Паренек переминался с ноги на ногу, словно решая, остаться ему стоять рядом с некурящим незнакомцем или вернуться обратно к каштану.
– Как тебя зовут? – спросил профессор.
– Волчонок…
– Я спросил не кличку, а имя, – поморщился профессор. – Мы все-таки не собаки, а люди…
– Я не собака, я Волчонок, – с каким-то простодушным упрямством повторил парень. – Волк-одиночка. Но до волка я еще не дорос. А значит Волчонок.
– Вы только посмотрите на него, – развеселился профессор. – Не дорос он до волка.
– А вы умеете играть в теннис? – спросил неожиданно паренек.
– Нет. Как-то не приходилось.
– Хотите, научу? У нас в интернате были два корта…
– Пожалуй. Не знаю, получится ли, – засомневался профессор.
– Получится! – весело махнул рукой Волчонок. – Но, может, не сразу. У меня тоже сначала не получалось.
– Значит, ты интернатский? – послушно направился профессор за новым другом.
– Сирота, – помрачнел Волчонок. – Родители умерли давно, только бабушка осталась…
– И все-таки как тебя зовут?
– Руслан…
Звонившая снова помолчала немного, чтобы девушка осмыслила услышанное.
– Вы даже не представляете, КАК он умеет втереться в доверие… Через какую-нибудь неделю-две они с моим Андреем стали закадычными друзьями. Этот… Волчонок научил его играть в теннис, они вместе ходили в столовую и перед тем, как вернуться домой, Андрей дал этому… Волчонку… телефон…
Руслан позвонил через несколько дней.
– У меня такое дело, – смущаясь, начал он. – Я хотел, чтобы ты пошел со мной на вручение диплома… Понимаешь… Все будут с родными, друзьями, девушками, а у меня нет никого – только ты и бабушка, но она старенькая совсем, то одно, то другое болит у нее, почти не встает с постели. Придешь?
– Конечно, приду, – ответил профессор.
В актовом зале техникума, украшенном шарами и цветами по случаю торжества, Руслан постоянно оглядывался на бывших однокурсников и тут же переводил взгляд на профессора. При этом у парня был такой простодушно-горделивый вид, что Андрей Алексеевич невольно улыбнулся.
– Пусть думают, что ты мой отец, – шепнул ему Руслан.
Когда праздничная толпа высыпала в прозрачные летние сумерки, Волчонок вдруг помрачнел и как-то сник, и Андрей Алексеевич понял, что паренек думает об отце.
– Я не помню своего отца, – подтвердил догадку профессора Руслан, – но мне почему-то кажется, что он был похож на тебя – умный, добрый… Я так его себе представляю. И маму я тоже совсем не помню… Волчонок сжался, как ссохшийся осенью лист, и тут же снова расправил худенькие плечи. – Ладно, пока. Спасибо, что пришел.
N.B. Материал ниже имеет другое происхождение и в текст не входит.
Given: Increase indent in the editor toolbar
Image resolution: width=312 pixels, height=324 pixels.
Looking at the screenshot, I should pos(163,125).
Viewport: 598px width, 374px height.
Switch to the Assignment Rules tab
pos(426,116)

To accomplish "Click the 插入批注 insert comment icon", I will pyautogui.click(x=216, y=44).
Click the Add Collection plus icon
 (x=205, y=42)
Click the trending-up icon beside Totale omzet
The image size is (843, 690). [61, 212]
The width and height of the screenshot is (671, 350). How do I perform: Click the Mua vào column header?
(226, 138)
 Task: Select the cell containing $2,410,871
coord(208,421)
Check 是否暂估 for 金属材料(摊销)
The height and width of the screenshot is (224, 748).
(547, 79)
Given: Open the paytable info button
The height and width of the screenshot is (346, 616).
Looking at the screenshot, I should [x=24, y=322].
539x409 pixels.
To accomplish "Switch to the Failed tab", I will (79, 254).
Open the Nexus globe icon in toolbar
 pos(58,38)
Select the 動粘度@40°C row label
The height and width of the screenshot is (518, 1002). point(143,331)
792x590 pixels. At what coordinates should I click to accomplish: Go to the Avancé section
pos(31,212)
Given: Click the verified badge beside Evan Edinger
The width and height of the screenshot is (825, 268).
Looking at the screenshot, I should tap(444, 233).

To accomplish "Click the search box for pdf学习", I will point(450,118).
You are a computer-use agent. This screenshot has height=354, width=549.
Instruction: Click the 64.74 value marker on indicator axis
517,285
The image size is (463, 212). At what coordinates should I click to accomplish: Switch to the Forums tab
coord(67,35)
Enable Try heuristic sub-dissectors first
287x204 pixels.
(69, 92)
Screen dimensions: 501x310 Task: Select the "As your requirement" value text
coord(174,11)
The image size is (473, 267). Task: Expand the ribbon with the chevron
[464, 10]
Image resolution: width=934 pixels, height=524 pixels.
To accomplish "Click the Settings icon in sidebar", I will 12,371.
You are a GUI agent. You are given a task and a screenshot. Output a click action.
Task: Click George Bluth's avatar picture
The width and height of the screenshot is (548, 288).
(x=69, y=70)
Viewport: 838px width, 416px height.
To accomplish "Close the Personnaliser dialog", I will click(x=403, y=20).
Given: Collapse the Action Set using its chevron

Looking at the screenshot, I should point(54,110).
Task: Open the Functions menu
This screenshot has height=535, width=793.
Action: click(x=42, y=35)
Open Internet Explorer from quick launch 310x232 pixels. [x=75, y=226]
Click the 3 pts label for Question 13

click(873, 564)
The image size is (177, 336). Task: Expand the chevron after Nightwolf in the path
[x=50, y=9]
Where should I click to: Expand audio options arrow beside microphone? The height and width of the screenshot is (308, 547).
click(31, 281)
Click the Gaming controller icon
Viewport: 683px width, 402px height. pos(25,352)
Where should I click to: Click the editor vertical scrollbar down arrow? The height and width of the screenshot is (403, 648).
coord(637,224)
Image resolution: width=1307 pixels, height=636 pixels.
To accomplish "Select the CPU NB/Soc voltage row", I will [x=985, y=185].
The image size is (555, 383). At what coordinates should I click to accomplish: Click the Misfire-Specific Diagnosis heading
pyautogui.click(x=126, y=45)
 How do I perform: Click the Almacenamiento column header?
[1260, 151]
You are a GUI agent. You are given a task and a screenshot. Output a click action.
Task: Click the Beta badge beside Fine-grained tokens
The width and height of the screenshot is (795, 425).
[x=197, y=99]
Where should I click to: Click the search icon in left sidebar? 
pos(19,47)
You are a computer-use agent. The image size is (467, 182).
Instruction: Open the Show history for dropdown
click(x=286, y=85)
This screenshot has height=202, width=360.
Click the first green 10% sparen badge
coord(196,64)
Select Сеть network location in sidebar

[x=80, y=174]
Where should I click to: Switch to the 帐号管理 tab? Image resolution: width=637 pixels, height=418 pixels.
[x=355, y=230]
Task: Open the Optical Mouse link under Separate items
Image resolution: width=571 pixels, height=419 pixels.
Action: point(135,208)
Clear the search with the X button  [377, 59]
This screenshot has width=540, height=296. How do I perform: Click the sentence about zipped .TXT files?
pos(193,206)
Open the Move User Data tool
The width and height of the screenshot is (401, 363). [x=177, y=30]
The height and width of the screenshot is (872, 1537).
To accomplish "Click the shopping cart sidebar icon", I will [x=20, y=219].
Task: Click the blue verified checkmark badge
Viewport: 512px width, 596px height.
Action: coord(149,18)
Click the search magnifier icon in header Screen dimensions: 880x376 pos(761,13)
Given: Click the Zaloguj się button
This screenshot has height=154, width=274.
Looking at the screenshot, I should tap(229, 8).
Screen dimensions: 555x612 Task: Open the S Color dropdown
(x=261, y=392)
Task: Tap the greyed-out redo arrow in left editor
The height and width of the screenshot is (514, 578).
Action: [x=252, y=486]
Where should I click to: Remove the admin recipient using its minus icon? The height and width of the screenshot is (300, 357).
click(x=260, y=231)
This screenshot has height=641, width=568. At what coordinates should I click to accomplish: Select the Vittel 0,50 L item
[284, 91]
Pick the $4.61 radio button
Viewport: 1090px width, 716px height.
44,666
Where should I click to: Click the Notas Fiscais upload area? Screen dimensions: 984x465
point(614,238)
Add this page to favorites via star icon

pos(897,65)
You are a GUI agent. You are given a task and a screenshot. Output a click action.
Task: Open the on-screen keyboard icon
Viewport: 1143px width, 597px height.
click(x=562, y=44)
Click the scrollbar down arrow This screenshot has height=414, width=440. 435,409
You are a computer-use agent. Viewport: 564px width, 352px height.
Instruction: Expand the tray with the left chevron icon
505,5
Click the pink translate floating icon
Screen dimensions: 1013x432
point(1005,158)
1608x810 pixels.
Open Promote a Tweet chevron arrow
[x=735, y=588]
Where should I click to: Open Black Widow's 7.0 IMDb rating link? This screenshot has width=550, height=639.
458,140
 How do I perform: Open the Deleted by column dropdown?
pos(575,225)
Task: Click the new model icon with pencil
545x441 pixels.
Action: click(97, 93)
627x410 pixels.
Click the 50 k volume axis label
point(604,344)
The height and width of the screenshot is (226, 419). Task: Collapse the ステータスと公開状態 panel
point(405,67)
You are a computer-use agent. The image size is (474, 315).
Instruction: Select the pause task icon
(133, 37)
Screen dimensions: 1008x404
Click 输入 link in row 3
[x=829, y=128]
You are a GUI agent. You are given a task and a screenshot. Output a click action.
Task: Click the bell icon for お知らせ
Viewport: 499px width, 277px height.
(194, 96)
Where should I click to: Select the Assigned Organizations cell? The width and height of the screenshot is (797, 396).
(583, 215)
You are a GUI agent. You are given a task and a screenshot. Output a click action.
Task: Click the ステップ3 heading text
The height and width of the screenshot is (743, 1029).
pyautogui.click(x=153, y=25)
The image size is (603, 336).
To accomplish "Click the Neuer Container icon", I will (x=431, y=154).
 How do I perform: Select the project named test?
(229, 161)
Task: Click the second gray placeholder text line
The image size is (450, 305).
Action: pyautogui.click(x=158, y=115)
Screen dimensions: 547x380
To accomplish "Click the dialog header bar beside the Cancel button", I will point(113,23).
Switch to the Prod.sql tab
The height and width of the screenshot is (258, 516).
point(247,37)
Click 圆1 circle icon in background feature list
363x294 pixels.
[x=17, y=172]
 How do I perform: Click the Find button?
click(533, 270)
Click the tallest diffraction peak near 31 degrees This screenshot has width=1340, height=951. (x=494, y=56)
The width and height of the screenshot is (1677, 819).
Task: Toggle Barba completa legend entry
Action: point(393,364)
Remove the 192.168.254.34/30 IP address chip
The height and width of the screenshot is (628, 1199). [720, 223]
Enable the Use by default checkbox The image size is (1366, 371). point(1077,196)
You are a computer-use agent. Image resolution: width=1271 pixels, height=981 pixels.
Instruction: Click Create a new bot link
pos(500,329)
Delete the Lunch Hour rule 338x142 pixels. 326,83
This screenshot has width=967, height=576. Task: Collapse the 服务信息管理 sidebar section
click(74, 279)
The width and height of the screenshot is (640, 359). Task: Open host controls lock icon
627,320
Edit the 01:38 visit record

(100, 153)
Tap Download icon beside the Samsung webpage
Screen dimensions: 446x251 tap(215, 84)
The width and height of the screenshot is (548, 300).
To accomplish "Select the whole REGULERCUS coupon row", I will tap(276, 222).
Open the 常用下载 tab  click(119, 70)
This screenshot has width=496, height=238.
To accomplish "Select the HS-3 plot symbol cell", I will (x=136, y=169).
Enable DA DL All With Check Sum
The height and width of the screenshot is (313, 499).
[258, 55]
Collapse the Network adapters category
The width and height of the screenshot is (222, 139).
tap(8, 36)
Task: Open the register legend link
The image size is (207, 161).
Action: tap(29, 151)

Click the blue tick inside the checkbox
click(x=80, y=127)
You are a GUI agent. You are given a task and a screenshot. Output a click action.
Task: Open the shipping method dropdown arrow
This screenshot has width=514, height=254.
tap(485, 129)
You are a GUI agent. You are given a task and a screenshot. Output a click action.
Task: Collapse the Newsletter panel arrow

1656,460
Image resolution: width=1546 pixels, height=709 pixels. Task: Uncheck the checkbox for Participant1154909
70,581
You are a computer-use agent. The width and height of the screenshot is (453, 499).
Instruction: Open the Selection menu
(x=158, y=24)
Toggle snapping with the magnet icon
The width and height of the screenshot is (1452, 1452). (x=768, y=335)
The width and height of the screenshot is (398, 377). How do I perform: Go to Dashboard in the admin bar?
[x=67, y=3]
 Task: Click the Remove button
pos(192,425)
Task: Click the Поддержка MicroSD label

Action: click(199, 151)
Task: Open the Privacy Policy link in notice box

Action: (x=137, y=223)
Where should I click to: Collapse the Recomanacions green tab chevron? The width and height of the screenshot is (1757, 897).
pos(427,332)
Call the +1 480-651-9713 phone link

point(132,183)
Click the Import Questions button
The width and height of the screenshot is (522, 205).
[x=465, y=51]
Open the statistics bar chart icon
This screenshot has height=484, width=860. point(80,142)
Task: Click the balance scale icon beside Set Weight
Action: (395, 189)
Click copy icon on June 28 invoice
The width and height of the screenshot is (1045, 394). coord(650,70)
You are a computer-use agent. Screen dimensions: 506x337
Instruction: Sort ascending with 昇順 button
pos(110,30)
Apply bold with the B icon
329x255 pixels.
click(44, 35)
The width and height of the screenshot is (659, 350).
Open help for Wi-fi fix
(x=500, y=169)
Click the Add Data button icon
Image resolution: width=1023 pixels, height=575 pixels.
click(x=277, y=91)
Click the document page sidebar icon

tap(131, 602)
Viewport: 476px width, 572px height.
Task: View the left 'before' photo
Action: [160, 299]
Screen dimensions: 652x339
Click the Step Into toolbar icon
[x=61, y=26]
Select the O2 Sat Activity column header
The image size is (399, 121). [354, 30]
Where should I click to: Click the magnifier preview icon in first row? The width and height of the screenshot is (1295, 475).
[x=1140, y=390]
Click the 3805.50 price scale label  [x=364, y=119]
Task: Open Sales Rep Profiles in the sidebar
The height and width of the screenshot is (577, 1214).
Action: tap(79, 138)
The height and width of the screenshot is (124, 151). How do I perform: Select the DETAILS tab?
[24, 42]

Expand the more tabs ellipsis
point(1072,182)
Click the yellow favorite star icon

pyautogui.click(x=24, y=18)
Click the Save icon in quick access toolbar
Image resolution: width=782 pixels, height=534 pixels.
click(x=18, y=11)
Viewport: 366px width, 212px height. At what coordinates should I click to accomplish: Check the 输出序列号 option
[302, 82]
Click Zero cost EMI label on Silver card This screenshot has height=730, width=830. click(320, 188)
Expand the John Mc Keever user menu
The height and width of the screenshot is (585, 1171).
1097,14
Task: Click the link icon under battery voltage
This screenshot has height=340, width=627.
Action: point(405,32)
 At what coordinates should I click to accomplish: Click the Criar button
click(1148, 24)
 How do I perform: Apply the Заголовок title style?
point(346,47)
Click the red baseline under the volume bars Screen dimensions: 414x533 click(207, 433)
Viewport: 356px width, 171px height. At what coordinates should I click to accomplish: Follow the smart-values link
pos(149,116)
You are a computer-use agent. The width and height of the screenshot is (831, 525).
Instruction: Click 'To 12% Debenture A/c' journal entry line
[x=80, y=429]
Профессор привык к тому, что настроение его юного друга часто меняется и не придавал этому особого значения, но сейчас обреченность в голосе Руслана насторожила Андрея Алексеевича.
– Может, пойдем отметим куда-нибудь новый этап жизни, так сказать? Как смотрите на это, молодой человек?
– Хорошо, – угрюмо ответил Руслан. – Пойдем в «Кабарэ». Мы там всегда с ребятами сидим.
– Ты же говорил, у тебя нет друзей, – уличил профессор.
– Может, и говорил, – снова развеселился Руслан. – Мне просто очень хотелось, чтобы все мои однокурсники подумали, что ты – мой отец.
…В «Кабарэ», довольно претенциозном баре, увешенном фотографиями танцовщиц в перьях, Руслан увидел за столиком каких-то своих друзей, но подходить к ним не стал… Только помахал рукой и отвернулся.